Developing an effective strategy to suppress dark current for high-performance planar photodetectors

Abstract

The performance of organic photodetectors (OPDs) has been dramatically improved due to the use of bulk heterojunction (BHJ) active layers. However, blending a donor and acceptor in the BHJ film still results in a large extent of bimolecular recombination and increased energetic disorder. This leads to an increase in dark current density (J_d) and a decrease in responsivity (R), which constrains the progress of OPDs towards higher specific detectivity (D*). Herein, in line with the widely-used blend casting (BC) method for BHJ layers, sequential deposition (SD) can also enable similar or even better morphology and device performance for OPDs. Here, we fabricated OPDs with polymer donor PM6 and non-fullerene acceptor BO-4Cl in different structures to investigate the impact of device engineering on molecular stacking and charge recombination. The SD ortho-structured OPD achieved a low J_d of 8.60 × 10⁻⁹ A cm⁻² and D* of 8.76 × 10¹² Jones under −0.1 V bias.
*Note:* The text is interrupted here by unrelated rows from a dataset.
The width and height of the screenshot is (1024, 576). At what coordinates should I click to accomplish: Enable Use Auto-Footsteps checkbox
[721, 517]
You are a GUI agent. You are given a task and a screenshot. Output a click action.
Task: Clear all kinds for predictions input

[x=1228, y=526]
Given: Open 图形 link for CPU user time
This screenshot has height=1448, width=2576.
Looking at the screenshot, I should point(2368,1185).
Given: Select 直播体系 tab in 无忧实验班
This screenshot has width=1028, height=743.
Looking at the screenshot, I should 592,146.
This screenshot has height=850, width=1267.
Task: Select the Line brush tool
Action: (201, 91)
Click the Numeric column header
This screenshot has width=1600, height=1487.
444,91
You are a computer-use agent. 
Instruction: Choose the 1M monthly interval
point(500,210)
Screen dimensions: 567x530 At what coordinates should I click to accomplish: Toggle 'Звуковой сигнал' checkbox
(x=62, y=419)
More interestingly, by introducing P(VDF-TrFE) as an intrinsic layer to regulate the built-in electric field of the devices, the SD OPDs achieved much lower J_d (1.40 × 10⁻⁹ A cm⁻²) and higher D* (2.26 × 10¹³ Jones) under the same conditions. Our results suggest that the device by the SD method can efficiently suppress the bimolecular recombination and improve crystallization, providing an alternative pathway for developing solution-processed high-performance OPDs.